In such training sessions, the issues revolve around equipping the officers for dealing with gender sensitive scenarios. For example, how to handle women in a crowd who are agitating and could be even violent, and therefore we tell women officers to intelligently use their communication skills rather than using force. We also train them how to handle cases where a woman has been traumatised because of rape, molestation, domestic violence or even abuse at the work place.

Do the training sessions also focus on how to handle cases of sexual assault in a better way?

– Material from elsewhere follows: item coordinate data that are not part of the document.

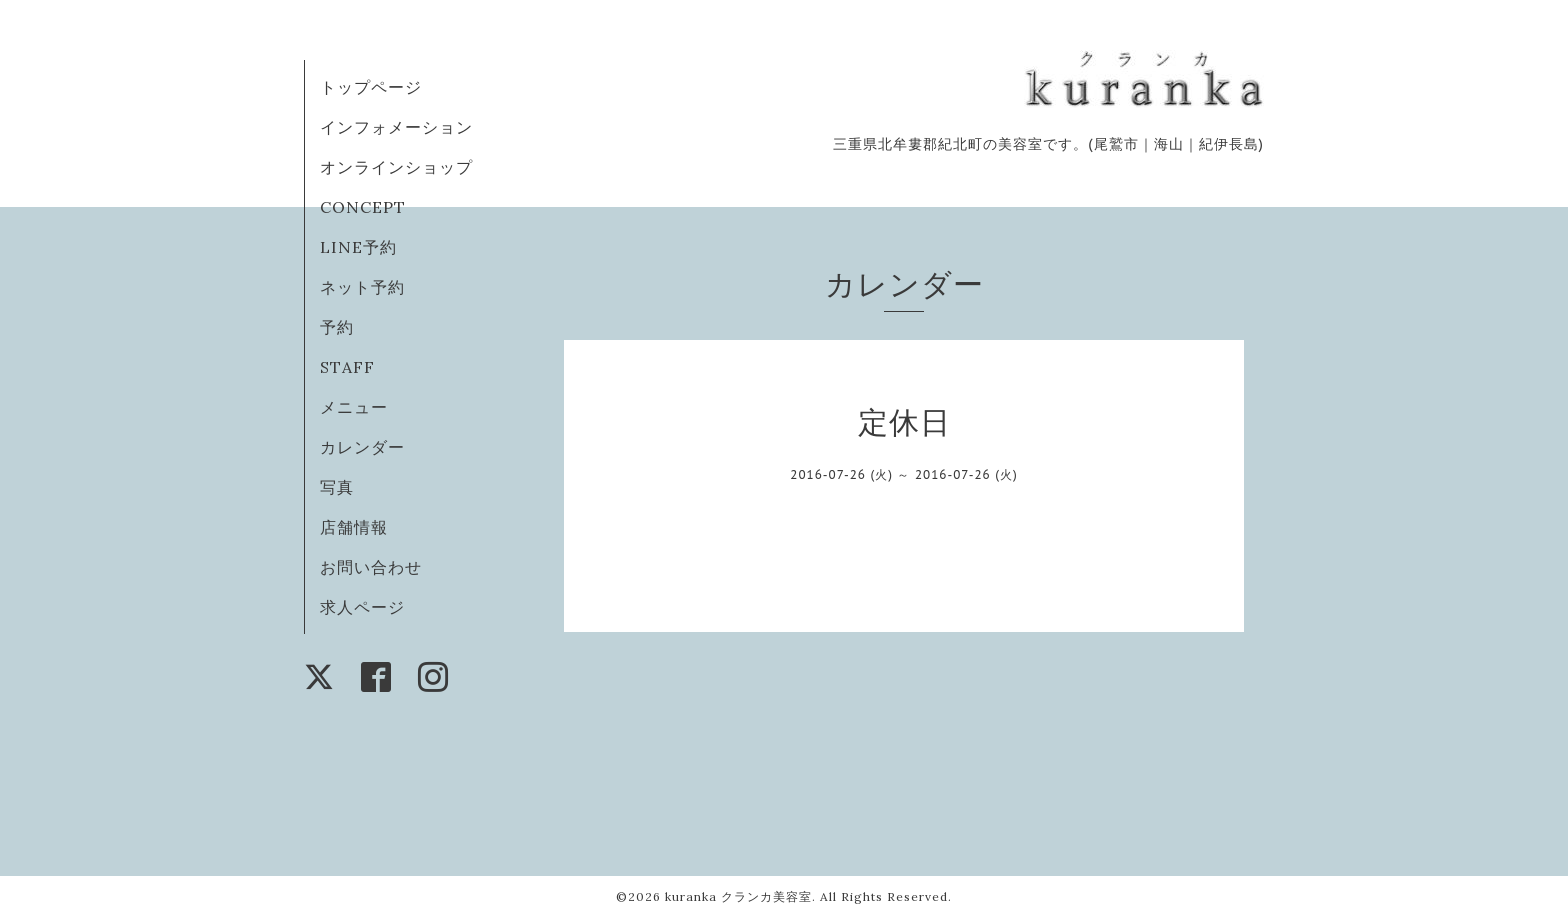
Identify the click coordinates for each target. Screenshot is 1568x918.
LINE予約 (358, 247)
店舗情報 (354, 527)
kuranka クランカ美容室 (738, 896)
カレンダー (362, 447)
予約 (337, 327)
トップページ (371, 87)
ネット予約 (362, 287)
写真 (337, 487)
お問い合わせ (371, 567)
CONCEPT (363, 207)
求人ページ (362, 607)
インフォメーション (396, 127)
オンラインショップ (396, 167)
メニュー (354, 407)
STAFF (347, 367)
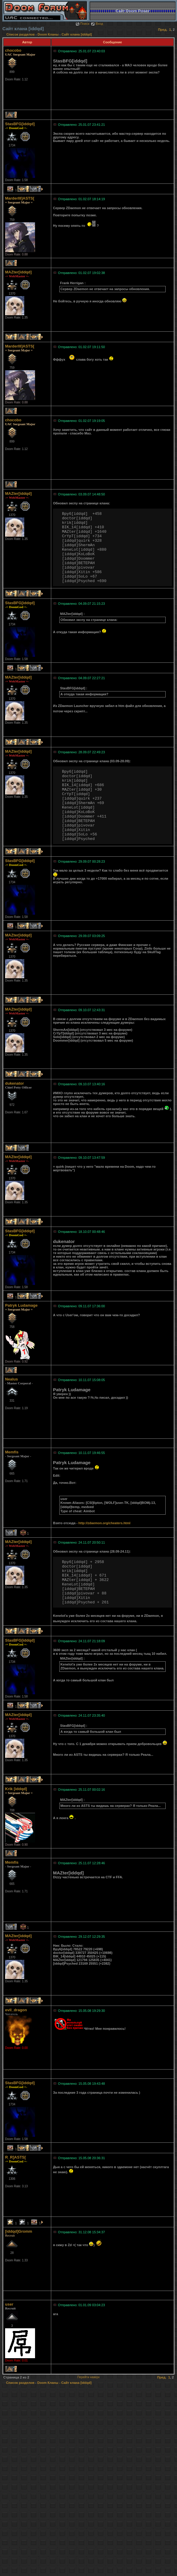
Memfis (12, 1452)
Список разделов (21, 34)
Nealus (11, 1379)
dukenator (14, 1083)
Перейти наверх (88, 2377)
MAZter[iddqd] (18, 272)
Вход (97, 23)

Topics related to sensitive handling of cases of sexual assault are an integral part of our training sessions for women officers. For example, we specially emphasize that a woman who has come to the police station for medical examination or providing circumstantial evidence in cases of sexual assault, should be dealt with respect. Such cases should be expedited with the help of a women doctor to ensure that the survivor is not trapped for long hours amidst all the paper work.

Disrespect towards women’s rights has been under the spotlight recently. How do you think such training sessions can improve the scenario when it comes to dealing with victims, both inside and outside the security forces?

Obviously, there are certain details, which a woman victim will not reveal to a policeman. Therefore, when a better-sensitized women officer sympathetically deals with the case, she in the process, is not just helping the victim but the police as well in getting the detailed information and putting them in a proper perspective.

A survivor of trauma should be given a chance to start her life afresh - that is the kind of confidence that a women officer can give them.